The lithium isotope ratio in stars can be determined from high resolution observations of the profile of the Li I 6707 Å absorption line. Earlier studies of old F and G stars (Andersen et al. 1984, Maurice et al. 1984, Pilachowski et al. 1989) have led to upper limits of 6Li/7Li ranging from 0.05 to 0.10. Recently, Smith, Lambert & Nissen (1993) seem to have detected 6Li in HD 84937 - a metal-poor turnoff star with Teff ⋍ 6200 K and [Fe/H] ⋍ —2.4. An isotope ratio 6Li/7Li = 0.05 ± 0.02 was determined (see Fig. 1) The detection has been confirmed by Hobbs & Thorburn (1994), who derived 6Li/7Li = 0.07 ± 0.03. The main contribution to the quoted (1σ) errors comes from the noise in the spectrum (S/N = 400) and possible errors in the Doppler broadening of the Li line (Nissen 1994).

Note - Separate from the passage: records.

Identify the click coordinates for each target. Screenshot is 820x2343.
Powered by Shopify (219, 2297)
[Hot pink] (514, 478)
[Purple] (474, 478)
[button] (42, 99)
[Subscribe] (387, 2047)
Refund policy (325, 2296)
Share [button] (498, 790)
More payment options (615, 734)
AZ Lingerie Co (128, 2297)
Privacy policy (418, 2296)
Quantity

This broadening is due to stellar rotation and macro-turbulent motions in the stellar atmosphere and can be determined from the profiles of unblended metallic absorption lines.

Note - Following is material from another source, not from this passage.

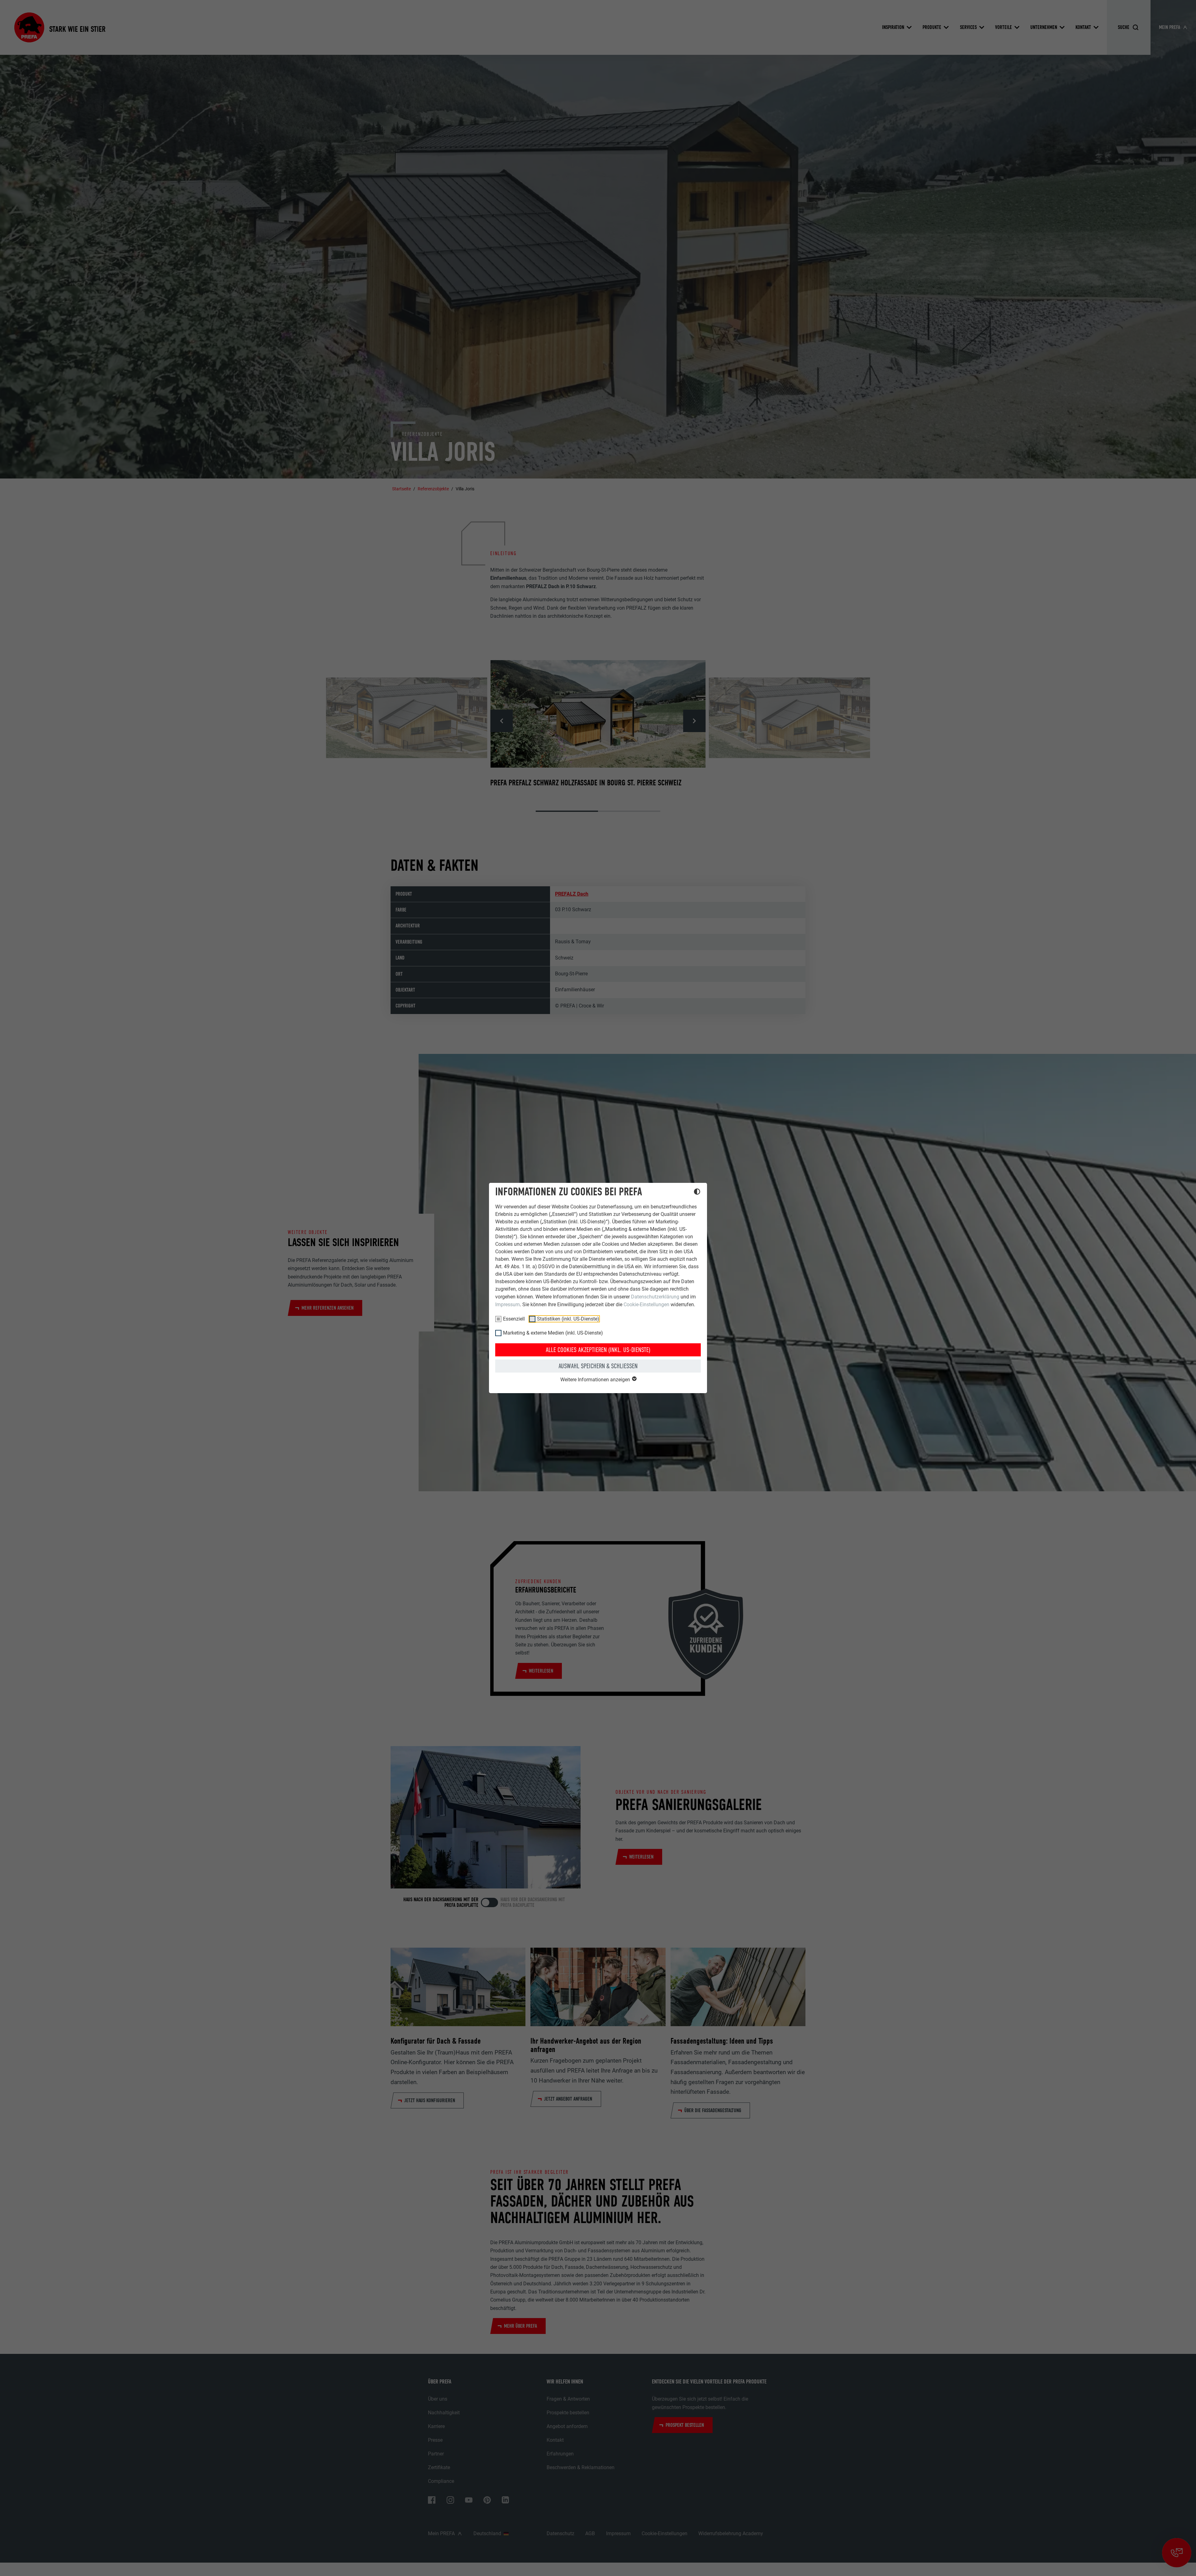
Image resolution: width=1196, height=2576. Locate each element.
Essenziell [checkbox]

As discussed in detail by Steigman et al. (1993) the presence of 6Li in the atmosphere of HD 84937 is consistent with the measured Be abundance (Boesgaard & King 1993) within the context of i) Standard Big Bang nucleosynthesis, ii) Pop. II cosmic ray nucleosynthesis and iii) standard (non-rotating) models for Li depletion. In particular, Steigman et al. derive D6 > 0.2, where D6 is the depletion factor for 6Li. As shown by Chaboyer (1994) standard stellar evolution models with new opacities predict D6≃ 0.4 for turnoff stars and subgiants with Teff > 5900 K. The same models predict D7 ≃ 1.0, i.e. no 7Li depletion for main sequence stars as well as subgiants with Teff ≥ 5800 K.